Sprich: Benutze einen anderen Port. Hier findest du eine Liste aller standardisierten Ports, die du besser nicht verwenden solltest weil dir sonst der gleiche Fehler wieder und wieder passiert.


----------



## HerrJemineh (3. Apr 2014)

Ich habe es nun mal mit dem Port 8886 versucht, welcher auf der Liste nicht auftaucht, und habe trotzdem das gleiche Problem.
Den Server zu starten stellt ja auch kein Problem dar, d.h. der Port muss ja frei sein.
Woran kann es denn liegen, dass ich einfach den Client nicht starten kann?
Wie gesagt, wenn ich in der ClientKlasse den Cursor auf das grüne PlayZeichen bewege, kommt die Meldung "Run Server (already running)". Braucht der Client eine main, damit ich ihn ausführen kann?

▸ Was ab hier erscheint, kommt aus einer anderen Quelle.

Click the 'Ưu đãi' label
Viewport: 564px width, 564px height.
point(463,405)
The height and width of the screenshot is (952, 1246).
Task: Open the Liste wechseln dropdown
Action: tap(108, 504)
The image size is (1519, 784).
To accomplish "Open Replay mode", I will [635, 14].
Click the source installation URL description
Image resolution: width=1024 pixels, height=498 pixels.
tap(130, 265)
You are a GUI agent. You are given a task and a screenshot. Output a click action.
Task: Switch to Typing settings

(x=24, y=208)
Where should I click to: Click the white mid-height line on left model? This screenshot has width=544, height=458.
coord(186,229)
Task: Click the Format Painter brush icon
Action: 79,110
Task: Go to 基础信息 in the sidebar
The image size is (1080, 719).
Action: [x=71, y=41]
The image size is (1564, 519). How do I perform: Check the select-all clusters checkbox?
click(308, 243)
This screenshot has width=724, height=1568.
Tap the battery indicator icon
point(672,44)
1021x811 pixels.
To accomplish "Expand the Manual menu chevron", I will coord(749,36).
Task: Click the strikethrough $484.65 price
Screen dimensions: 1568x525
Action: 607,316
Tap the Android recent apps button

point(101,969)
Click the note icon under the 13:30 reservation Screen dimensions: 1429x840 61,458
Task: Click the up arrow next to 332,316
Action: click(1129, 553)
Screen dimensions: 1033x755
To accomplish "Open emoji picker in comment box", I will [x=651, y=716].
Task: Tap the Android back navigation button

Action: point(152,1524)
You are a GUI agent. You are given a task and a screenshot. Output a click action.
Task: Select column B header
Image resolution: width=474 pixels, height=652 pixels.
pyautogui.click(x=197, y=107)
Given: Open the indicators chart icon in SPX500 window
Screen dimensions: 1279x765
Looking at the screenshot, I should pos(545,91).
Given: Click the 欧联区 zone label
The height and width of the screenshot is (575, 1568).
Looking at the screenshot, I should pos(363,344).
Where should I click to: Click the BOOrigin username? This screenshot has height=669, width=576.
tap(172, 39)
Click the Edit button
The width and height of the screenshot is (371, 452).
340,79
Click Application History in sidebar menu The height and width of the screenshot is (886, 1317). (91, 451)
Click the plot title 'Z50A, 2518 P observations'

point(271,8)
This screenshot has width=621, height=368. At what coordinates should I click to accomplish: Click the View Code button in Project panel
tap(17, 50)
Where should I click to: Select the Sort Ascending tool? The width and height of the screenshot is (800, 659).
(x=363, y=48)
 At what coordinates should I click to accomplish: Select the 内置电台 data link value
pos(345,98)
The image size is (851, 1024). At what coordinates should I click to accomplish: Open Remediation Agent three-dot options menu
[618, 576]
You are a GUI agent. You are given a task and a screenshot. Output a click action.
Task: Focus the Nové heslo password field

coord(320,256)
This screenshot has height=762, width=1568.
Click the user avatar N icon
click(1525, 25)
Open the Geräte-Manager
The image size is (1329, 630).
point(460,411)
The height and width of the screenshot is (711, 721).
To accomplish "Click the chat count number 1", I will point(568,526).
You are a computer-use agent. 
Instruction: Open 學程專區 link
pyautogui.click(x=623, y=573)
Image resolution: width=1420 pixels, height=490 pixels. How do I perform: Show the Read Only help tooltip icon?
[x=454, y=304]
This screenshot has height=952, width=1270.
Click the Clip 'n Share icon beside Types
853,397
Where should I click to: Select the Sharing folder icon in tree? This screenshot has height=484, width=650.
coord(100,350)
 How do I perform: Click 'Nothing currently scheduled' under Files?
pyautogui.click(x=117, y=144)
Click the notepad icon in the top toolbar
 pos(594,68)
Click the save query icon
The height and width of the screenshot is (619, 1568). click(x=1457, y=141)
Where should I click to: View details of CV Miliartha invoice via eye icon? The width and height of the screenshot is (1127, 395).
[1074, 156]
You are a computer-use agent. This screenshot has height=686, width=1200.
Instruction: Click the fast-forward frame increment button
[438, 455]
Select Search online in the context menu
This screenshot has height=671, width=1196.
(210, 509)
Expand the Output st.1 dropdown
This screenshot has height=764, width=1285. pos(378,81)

EDIT: deswegen wahrscheinlich auch "already in use" weil ich den server 2 mal hintereinander starte


----------



## VfL_Freak (3. Apr 2014)

Moin,


HerrJemineh hat gesagt.:


> EDIT: deswegen wahrscheinlich auch "already in use" weil ich den server 2 mal hintereinander starte


ist zwar schon lange her, aber ich erinnere mich dunkel dass Du eine ServerSocket zu EINEM Port auf einem Rechner auch nur EINMAL öffnen kannst!

Gruß
Klaus


----------



## HerrJemineh (3. Apr 2014)

Ja, also ich bin mir mittlerweile auch sicher, dass der Fehler in der fehlenden main-Methode liegt. Wegen dieser habe ich fälschlicher Weise immer gedacht, ich würde durch "Play" drücken den Client starten, habe aber den Server ein zweites mal versucht zu starten und dann kam die Exception. Ich bräuchte dennoch eure Hilfe:

Wenn ich jetzt versuche eine main einzubauen, bekomme ich Probleme in Zeile 38 und 41, da ich "this" in einer statischen Methode nicht verwenden kann.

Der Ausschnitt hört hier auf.